17 May 2006

Perspectives -- a photo blog entry

Down in Executive Plaza, where Beth used to work there's this bucolic little pond with some nice trees and such surrounding it. It's not much, but it's pretty.



See?

So Beth and I like to wander around there and take walks around the path from time to time, and also, well... for these:






That's right. Turtles. Some of them even snapping turtles. How cool is that?

As a biology major, especially one who has spent so much time reading popular science books outside of class, it's pretty clear to me that we humans, nay, even we Eukaryotes are really only a tiny little subset of the entire diversity of life, and that multicellular organisms like you and I are really not enormously more complex (and are only questionably more "advanced") than even simple organisms like a Euglena or a paramecium.



But still... looking at the size of these critters really aids the perspective a bit. I know it's hard to see from the photos, but these organisms are much larger than the other creatures in the pond, at least five times larger than most of the fish that were were feeding before we found the turtles.

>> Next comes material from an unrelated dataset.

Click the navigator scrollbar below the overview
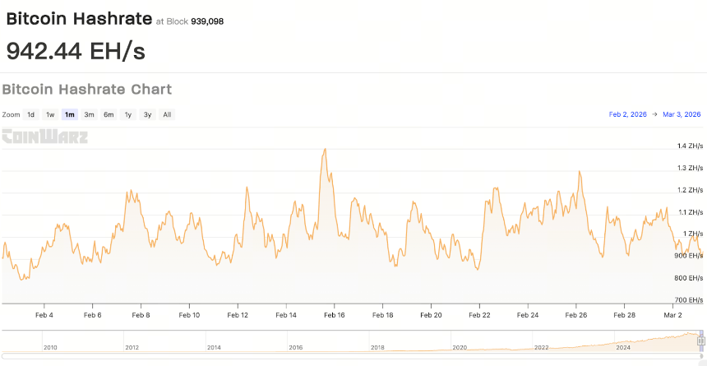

And I know it's not exactly clear from these photos, but some of these guys have long curved sharp claws, and although I know intellectually that such creatures tend to be highly non-aggressive when in the water, it's emotionally a bit scary to consider being an organism fighting with these turtles for food.



And sure, I'm five or ten times heavier than even the heaviest of these guys, and my species is much more of a threat to them than they could ever be to me, but there's something about seeing such a tiny pond support and ecosystem that can support such fascinating creatures that just inspires a bit of awe.



Microbes and antibiotic resistance are all well and good, subtle and wonderful biochemical adaptations are one thing, but actually looking at nature, at observing the sheer size of some of these things really reminds you where all of this evolution business can lead.

It's a cliche, but I reminded from this quote from Darwin, from the end of the first edition of The Origin of Species :

There is grandeur in this view of life, with its several powers, having been originally breathed into a few forms or into one; and that, whilst this planet has gone cycling on according to the fixed law of gravity, from so simple a beginning endless forms most beautiful and most wonderful have been, and are being, evolved.


It's beautiful that the turtles I linked to above, and the organism that generated this:



and the love of my life:



can all exist not only within the same speck of the Earth, but at the same time, and produced by the exact same evolutionary process that has spent billions of years working its nearly-magical influence.

Creationists live in such a dull, small world in comparison to the one I live in.